O Natal não é, seguramente, uma época de tristeza para a maioria das pessoas, que aproveita para estar ao lado daqueles de quem mais gosta, à volta da mesa. E aqui os excessos acontecem inevitavelmente. Mesmo que a mãe faça o bacalhau ou o polvo do costume na noite da Consoada, no dia seguinte não pode faltar o peru ou o cabrito. Daí não viria mal nenhum à barriga dos presentes, mas à mesa não faltam os enchidos, os queijos e os doces, sendo que muitos também incluem marisco para ir ‘picando’. “Não me digas que não vais comer o bolo de bolacha que eu fiz?”, ouve-se. Ao lado, alguém reclama que não tocámos na baba de camelo, no pudim de ovos, nas rabanadas, nos sonhos ou no arroz doce, uiii. Não há estômago ou barriga que não proteste, mas nada como um Natal doce. Eu, por mim, adoro esses excessos. 

Mas à mesa não se come apenas, pois é preciso beber para brindar à vida e muitos acabam por ficar num estado idêntico ao do peru na véspera de Natal. Para os mais novos diga-se que a expressão vem do facto de antigamente se matar o peru em casa, embebedando-o, penso que para dar sabor à carne e para o bicho não morrer em stress, evitando-se que o sangue se espalhasse pela cozinha.

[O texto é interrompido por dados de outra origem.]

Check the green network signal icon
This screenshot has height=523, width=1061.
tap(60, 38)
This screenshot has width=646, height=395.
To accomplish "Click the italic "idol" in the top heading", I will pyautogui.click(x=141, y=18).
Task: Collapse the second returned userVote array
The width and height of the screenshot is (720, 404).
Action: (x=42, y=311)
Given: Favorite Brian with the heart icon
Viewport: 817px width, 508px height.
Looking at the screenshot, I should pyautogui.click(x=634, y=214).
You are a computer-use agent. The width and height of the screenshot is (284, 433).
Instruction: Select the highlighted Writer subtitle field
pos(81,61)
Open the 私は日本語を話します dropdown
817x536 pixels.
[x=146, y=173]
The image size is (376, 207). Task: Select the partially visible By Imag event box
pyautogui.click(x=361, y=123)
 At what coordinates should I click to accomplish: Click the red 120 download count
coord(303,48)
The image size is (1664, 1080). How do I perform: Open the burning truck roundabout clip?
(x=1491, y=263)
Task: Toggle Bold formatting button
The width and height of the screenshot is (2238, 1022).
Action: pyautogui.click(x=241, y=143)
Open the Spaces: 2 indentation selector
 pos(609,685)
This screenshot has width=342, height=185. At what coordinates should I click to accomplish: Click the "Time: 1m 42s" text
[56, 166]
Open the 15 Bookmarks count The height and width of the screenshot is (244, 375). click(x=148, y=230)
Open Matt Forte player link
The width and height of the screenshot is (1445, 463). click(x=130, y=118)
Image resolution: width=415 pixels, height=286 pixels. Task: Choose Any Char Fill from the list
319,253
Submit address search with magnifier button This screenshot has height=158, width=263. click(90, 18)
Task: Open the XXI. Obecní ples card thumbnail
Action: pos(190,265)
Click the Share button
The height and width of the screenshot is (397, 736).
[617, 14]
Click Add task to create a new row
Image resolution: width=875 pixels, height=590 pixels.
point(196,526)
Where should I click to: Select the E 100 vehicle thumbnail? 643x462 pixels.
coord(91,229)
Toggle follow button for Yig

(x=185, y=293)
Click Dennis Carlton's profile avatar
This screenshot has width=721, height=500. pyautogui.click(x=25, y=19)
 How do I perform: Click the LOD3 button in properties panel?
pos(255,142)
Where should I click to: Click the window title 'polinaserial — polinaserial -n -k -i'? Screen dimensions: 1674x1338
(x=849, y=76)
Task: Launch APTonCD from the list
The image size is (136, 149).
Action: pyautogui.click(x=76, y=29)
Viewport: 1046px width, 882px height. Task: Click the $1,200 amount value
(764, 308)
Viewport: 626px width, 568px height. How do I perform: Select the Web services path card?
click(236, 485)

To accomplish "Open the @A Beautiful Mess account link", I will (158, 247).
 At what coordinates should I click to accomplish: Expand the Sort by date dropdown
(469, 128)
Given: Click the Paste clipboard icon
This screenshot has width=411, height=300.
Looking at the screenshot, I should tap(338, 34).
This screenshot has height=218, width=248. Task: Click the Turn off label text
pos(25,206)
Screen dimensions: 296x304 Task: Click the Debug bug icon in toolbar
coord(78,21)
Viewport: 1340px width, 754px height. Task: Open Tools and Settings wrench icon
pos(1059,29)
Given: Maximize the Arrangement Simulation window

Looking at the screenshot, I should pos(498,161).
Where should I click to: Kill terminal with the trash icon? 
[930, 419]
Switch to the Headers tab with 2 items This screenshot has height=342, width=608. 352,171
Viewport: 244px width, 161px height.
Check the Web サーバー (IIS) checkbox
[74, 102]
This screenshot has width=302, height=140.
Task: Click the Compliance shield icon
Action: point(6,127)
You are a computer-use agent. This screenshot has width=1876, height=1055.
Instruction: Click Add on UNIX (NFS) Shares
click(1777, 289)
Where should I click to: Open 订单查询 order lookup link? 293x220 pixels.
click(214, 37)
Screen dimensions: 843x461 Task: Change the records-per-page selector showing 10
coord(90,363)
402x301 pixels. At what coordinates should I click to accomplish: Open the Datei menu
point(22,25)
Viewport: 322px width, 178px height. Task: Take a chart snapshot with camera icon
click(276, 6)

Quando acaba o Natal, é natural que a balança acuse o peso das iguarias comestíveis e etílicas, sendo por isso necessário esperar pelo passagem de ano, onde se fazem as promessas de emagrecimento, havendo, calculo eu, um aumento de inscrições nos ginásios nos primeiros dias do ano novo.

Sentimento de ausência 

Como já se percebeu, o Natal para uns é uma alegria, mas para outros é um pequeno inferno. Comecemos por aqueles que vão passar o primeiro Natal sem o pai ou mãe ou outro familiar que morreu recentemente. Mesmo que se faça o tradicional jantar e almoço, olha-se sempre para o lugar onde eles se costumavam sentar e aparece um vazio muito grande. Haverá outros casos ainda mais dramáticos e muitas pessoas acabam por entrar em depressão, como se verá ao longo das páginas desta edição impressa. Depois temos os casos dos ‘ajuntamentos’ forçados, onde alguns irmãos ou primos praticamente não se falam, mas são ‘obrigados’, até por uma questão de equilíbrio familiar, a sentarem-se à mesma mesa. Se no princípio das refeições ainda se consegue alguma paz, quando entram as questões de heranças, de dinheiro, partidárias, clubísticas ou do politicamente correto – há casos, calculo, em que alguém na noite de consoada quer ser tratado por Joaquim e no almoço do dia seguinte exige ser chamado de Joaquina – o caldo rapidamente fica entornado.

Como diria o grande Tony Soprano, os psicólogos e psiquiatras existem para isso mesmo. Para devolver alguma paz de espírito a quem dela necessita. O melhor é mesmo evitar discussões fraturantes!